Streaming vs non-streaming

Streaming can improve perceived latency in interactive UIs. Non-streaming is simpler for batch jobs, ETL tasks, or workflows where you store a complete result and then run post-processing.

Use streaming when

You are building a chat or drafting UI, and users benefit from seeing output immediately. Make sure your UI can handle partial updates and cancellation.

Use non-streaming when

You need predictable outputs for ingestion pipelines, you’re writing results to a database, or you need to run validations after completion.

Error handling patterns

The Completion endpoint uses standard HTTP status codes. For robust integrations:

400: validate parameters and payload shape; surface actionable messages for developers.
401: invalid or missing token; rotate/verify secrets; confirm environment base URL.
429: backoff and retry; add queueing; reduce concurrency.
5xx: retry with backoff; log correlation IDs if provided; contact support if persistent.
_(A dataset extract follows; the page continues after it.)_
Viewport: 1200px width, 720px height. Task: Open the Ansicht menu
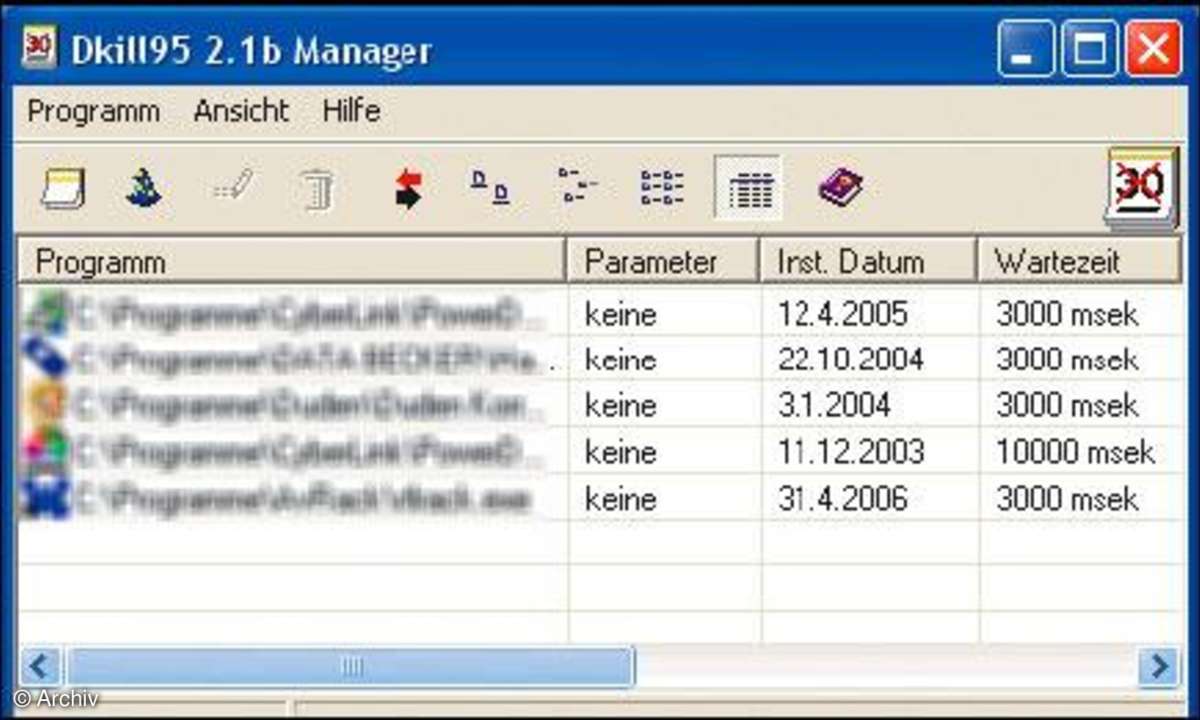click(241, 111)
Design principle: in legal workflows, correctness and auditability matter more than raw speed. Prefer deterministic logging, controlled rollout, and a good human review UX.
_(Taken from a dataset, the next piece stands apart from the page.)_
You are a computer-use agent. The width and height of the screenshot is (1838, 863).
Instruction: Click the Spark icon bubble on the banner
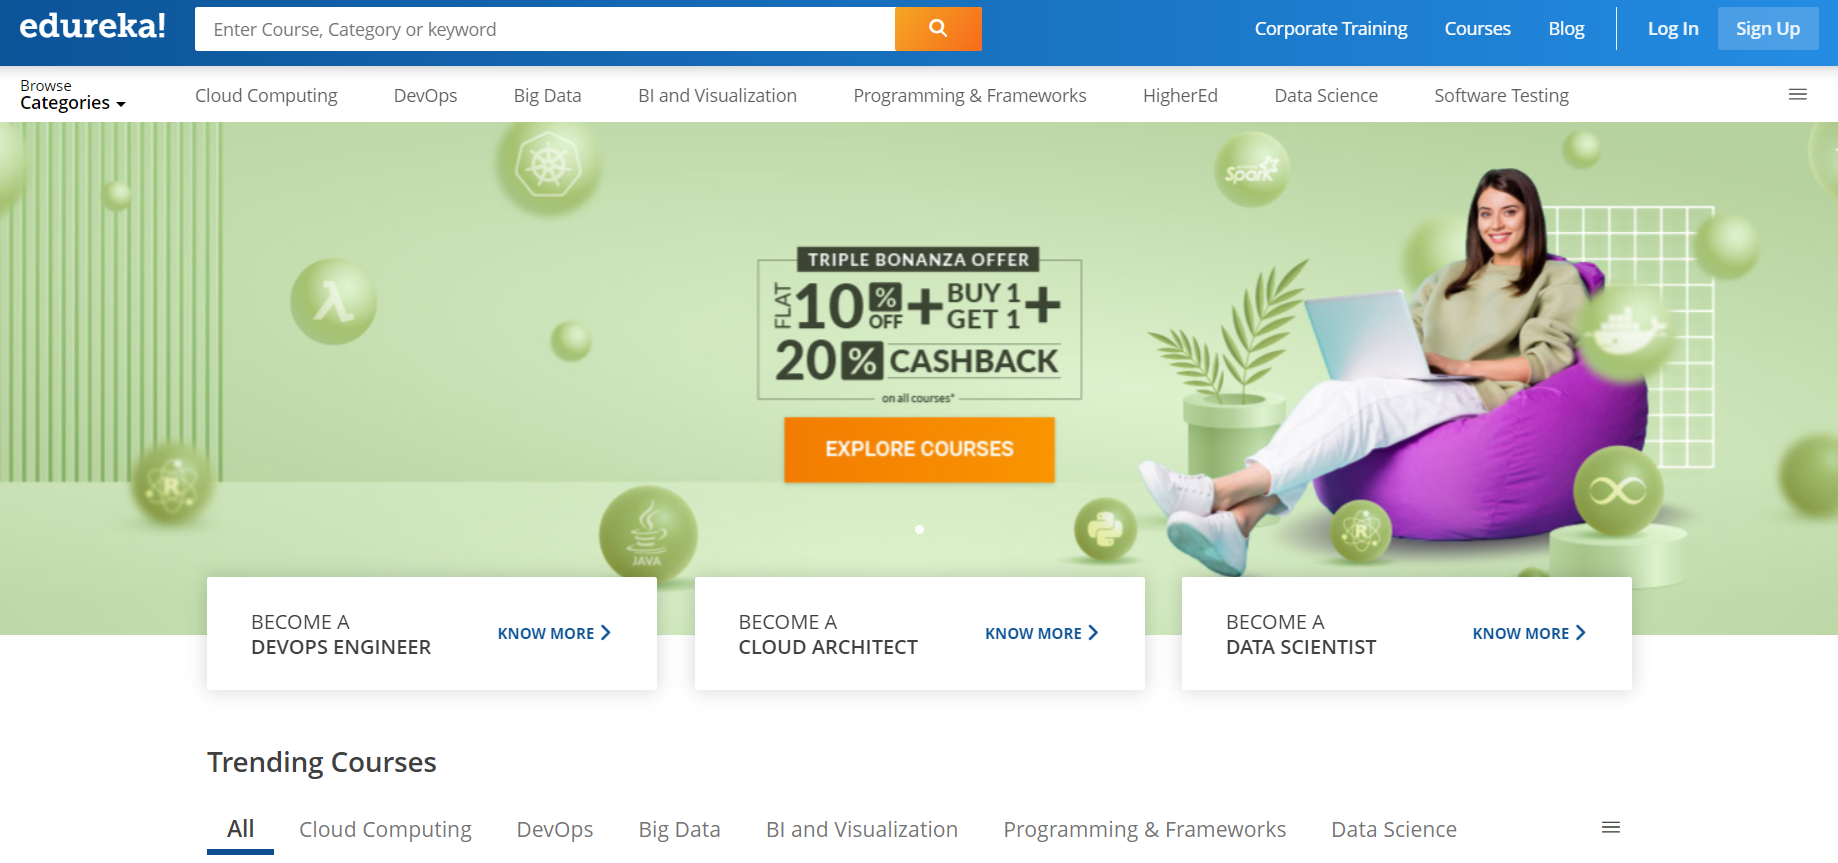click(1251, 171)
8) Vault APIs: secure document projects, uploads, metadata, deletes

Vault is the API family for managing documents in structured “projects” (and knowledge bases), enabling your organization to ingest files from existing systems and then analyze them within Harvey. The Vault endpoints are designed for integrations with document management systems (DMS), contract lifecycle management (CLM) tools, file storage platforms, and internal ETL pipelines.

Common Vault operations

List projects: discover what projects/knowledge bases exist in the workspace.
Create project: set up a new container for a deal, matter, client, or knowledge domain.
Upload files: ingest documents while preserving folder paths for organization.
Get metadata: retrieve file IDs, names, sizes, and other details for tracking and review.
Delete file: remove outdated or erroneous documents.
Delete project: remove an entire project and its contents (high impact; handle carefully).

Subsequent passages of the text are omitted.